## Set exercise
Tally the lines in the items below that contain the string "resolution", with case counting, and give only the number.

## Extracted entries
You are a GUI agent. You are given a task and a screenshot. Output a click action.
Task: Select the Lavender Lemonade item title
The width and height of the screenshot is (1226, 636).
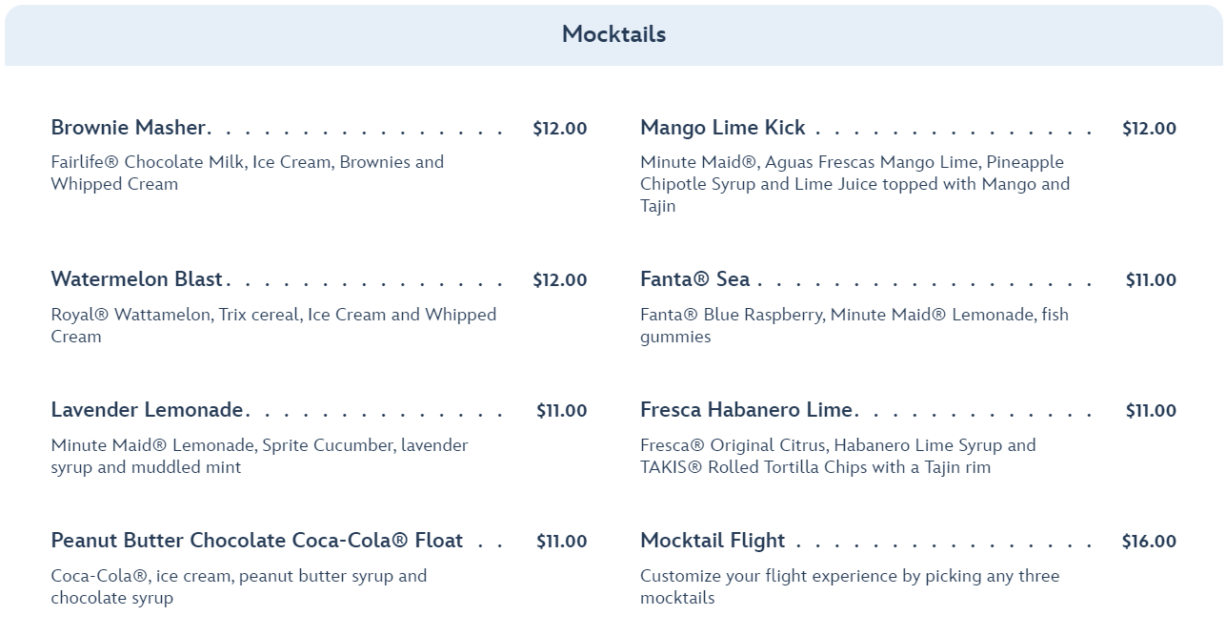147,410
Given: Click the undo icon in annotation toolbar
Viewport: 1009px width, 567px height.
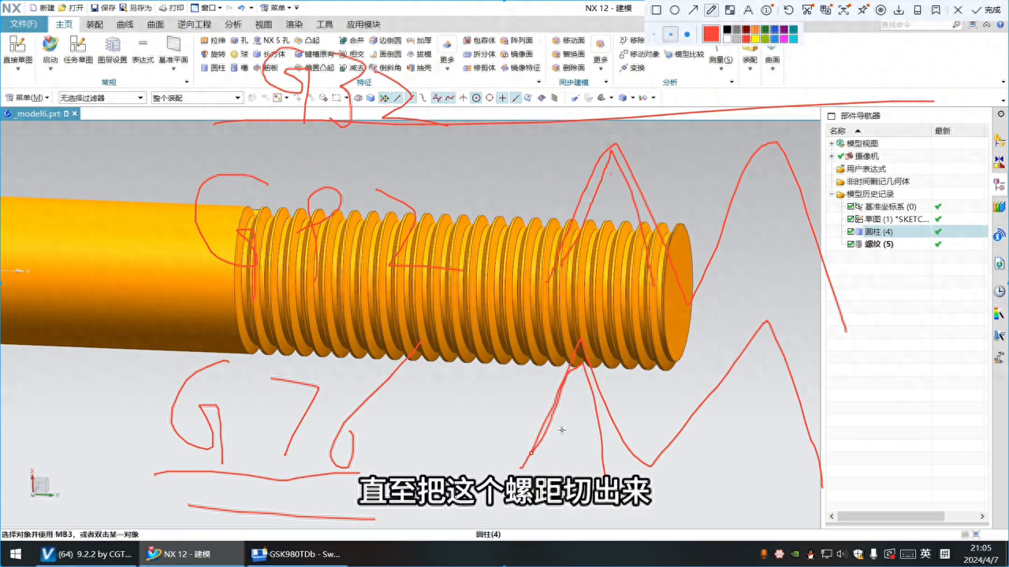Looking at the screenshot, I should (x=788, y=10).
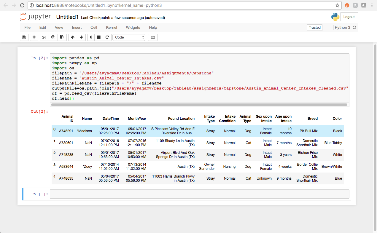Click the Jupyter logo to open dashboard
Screen dimensions: 377x233
click(x=35, y=17)
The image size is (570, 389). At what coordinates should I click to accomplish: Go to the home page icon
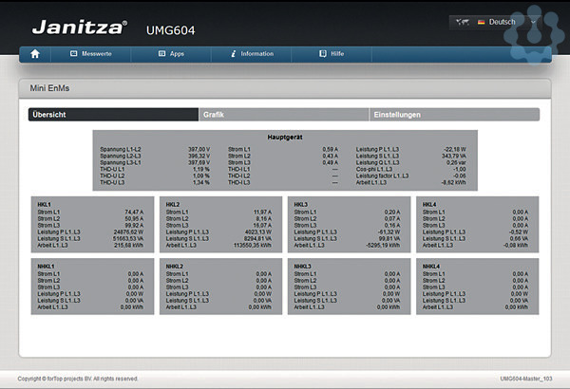point(35,54)
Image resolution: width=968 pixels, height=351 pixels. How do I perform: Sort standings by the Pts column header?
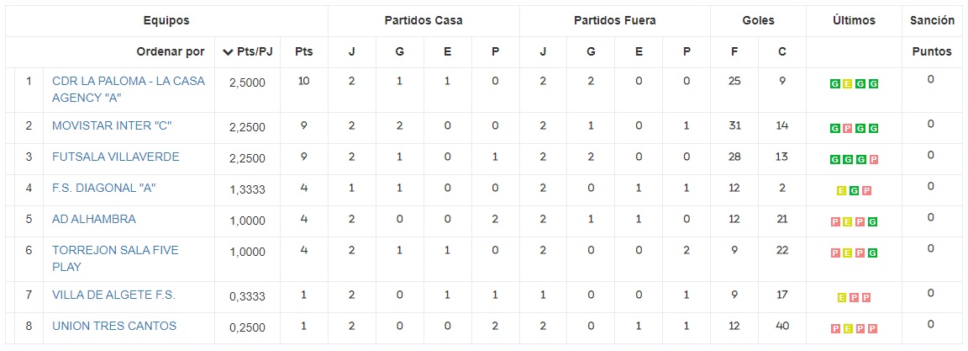point(304,51)
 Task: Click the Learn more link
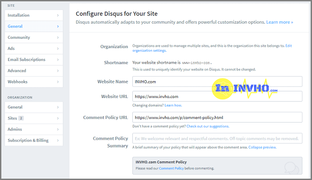tap(279, 22)
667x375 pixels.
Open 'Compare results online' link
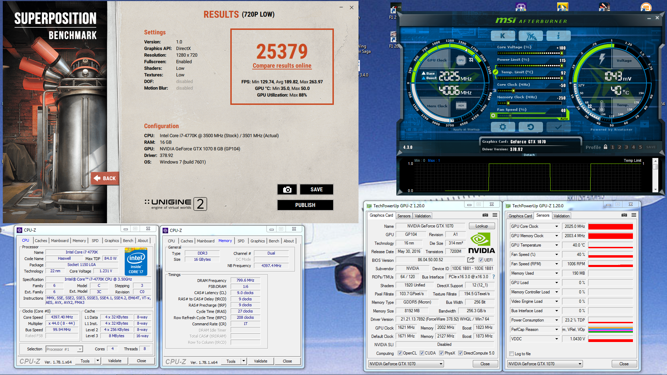point(282,66)
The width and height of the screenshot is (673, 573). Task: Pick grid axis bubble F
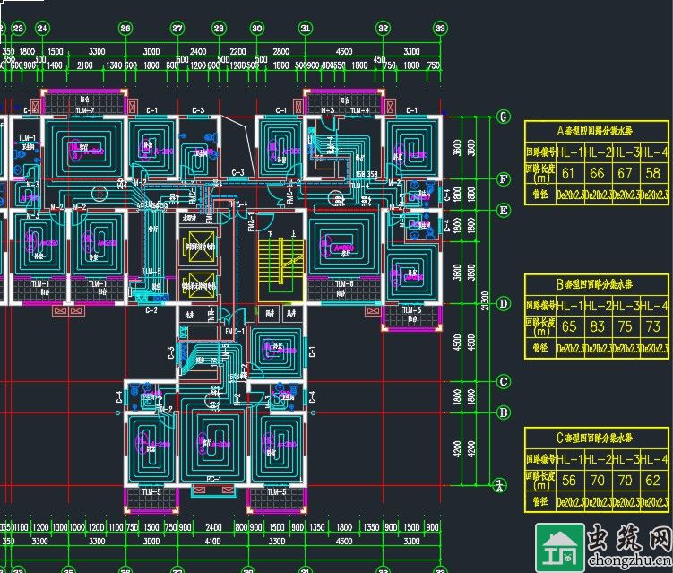coord(504,179)
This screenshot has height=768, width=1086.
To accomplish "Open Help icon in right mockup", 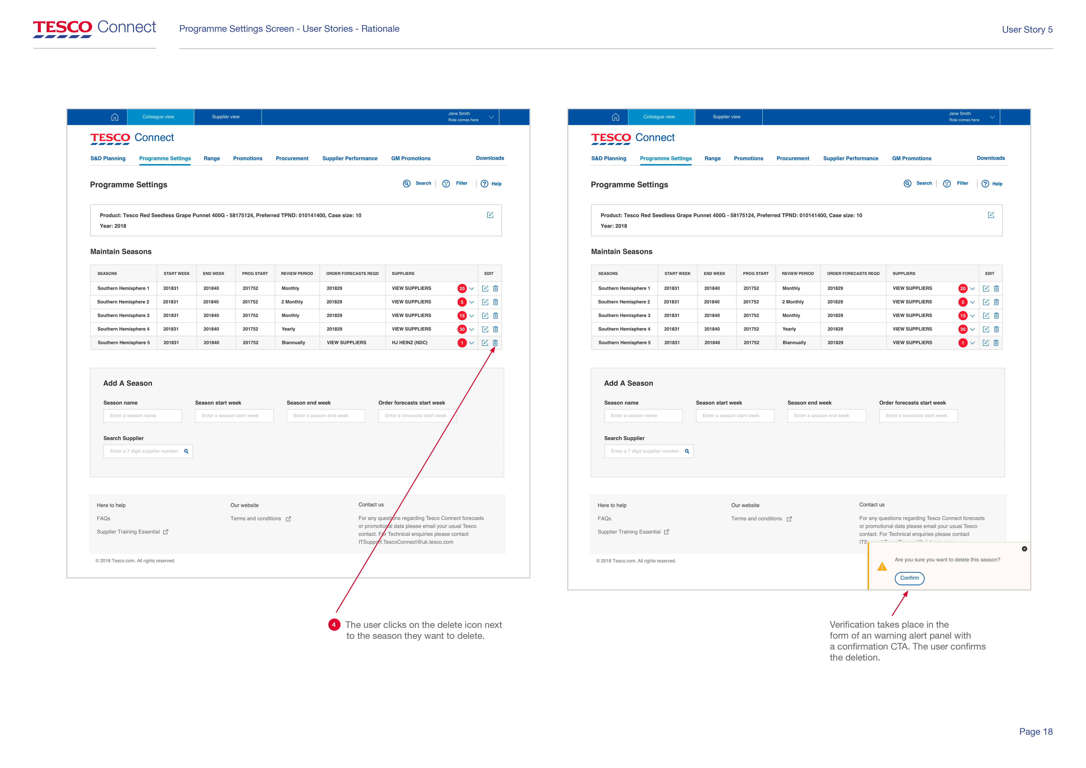I will [985, 183].
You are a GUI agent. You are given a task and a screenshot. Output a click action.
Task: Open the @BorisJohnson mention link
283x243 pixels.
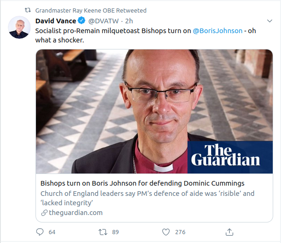click(x=218, y=31)
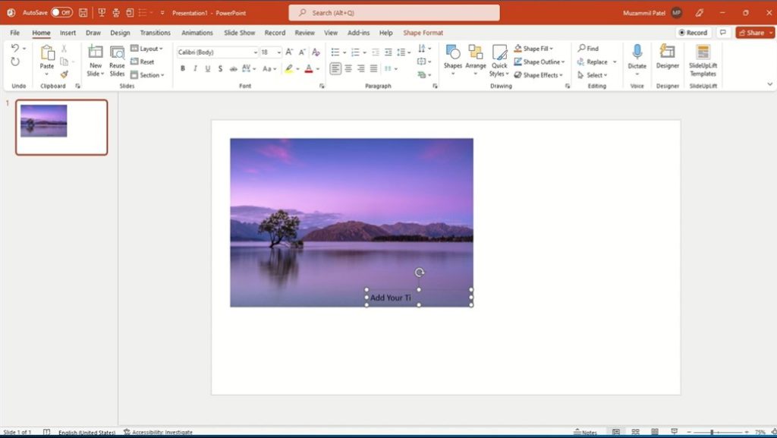Viewport: 777px width, 438px height.
Task: Click the Share button
Action: point(751,33)
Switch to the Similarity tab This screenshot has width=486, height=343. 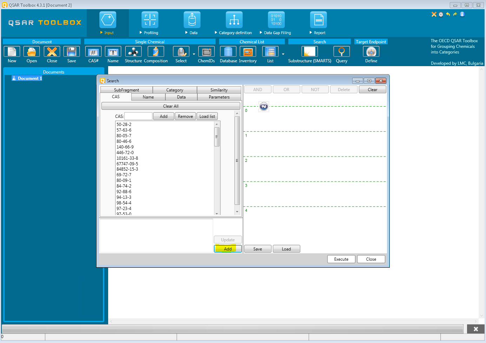pos(219,90)
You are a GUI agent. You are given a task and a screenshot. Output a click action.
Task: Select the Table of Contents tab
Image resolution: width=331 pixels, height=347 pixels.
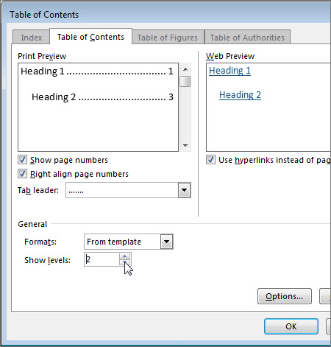point(90,37)
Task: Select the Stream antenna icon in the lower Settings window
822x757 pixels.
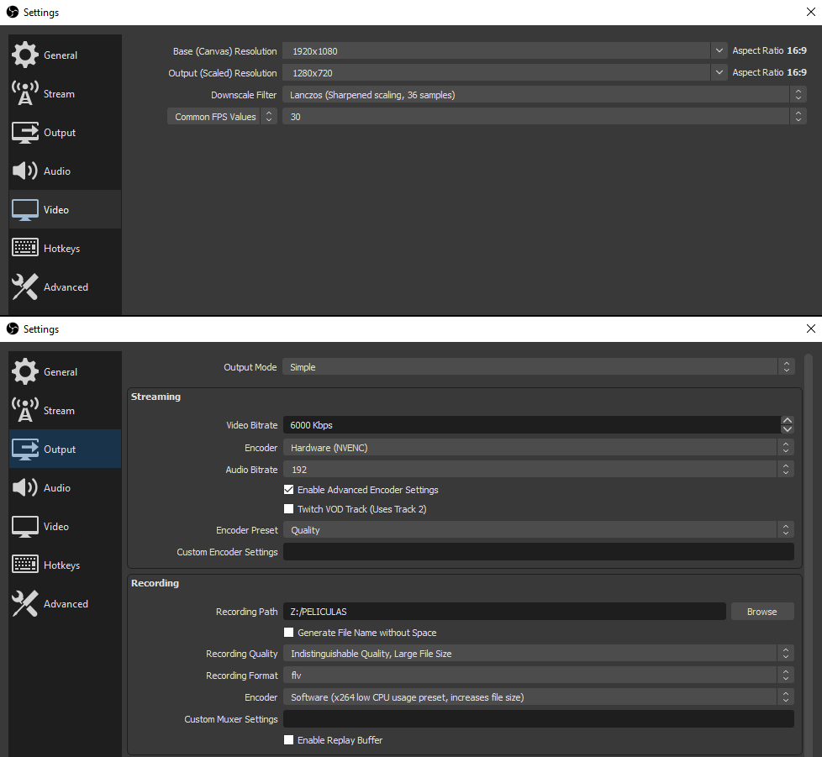Action: 25,411
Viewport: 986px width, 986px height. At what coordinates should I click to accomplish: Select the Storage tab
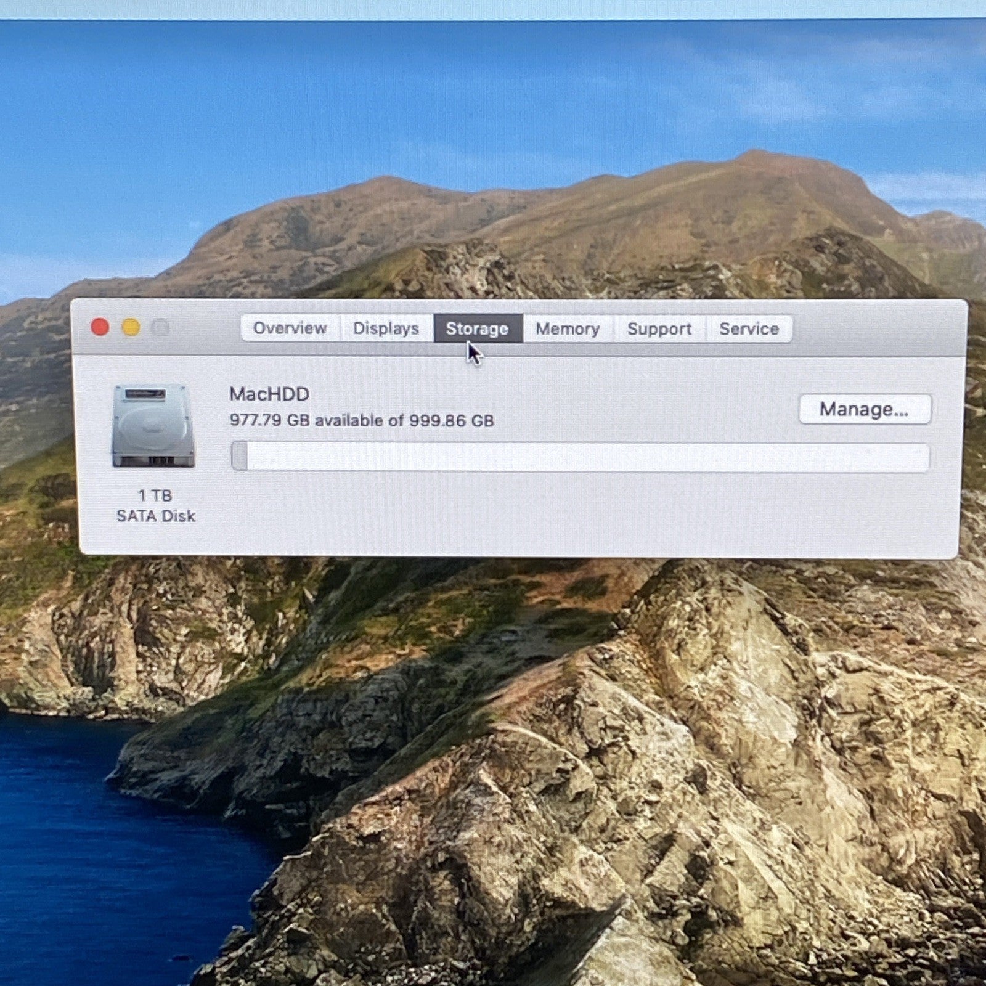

## Response to the exercise
2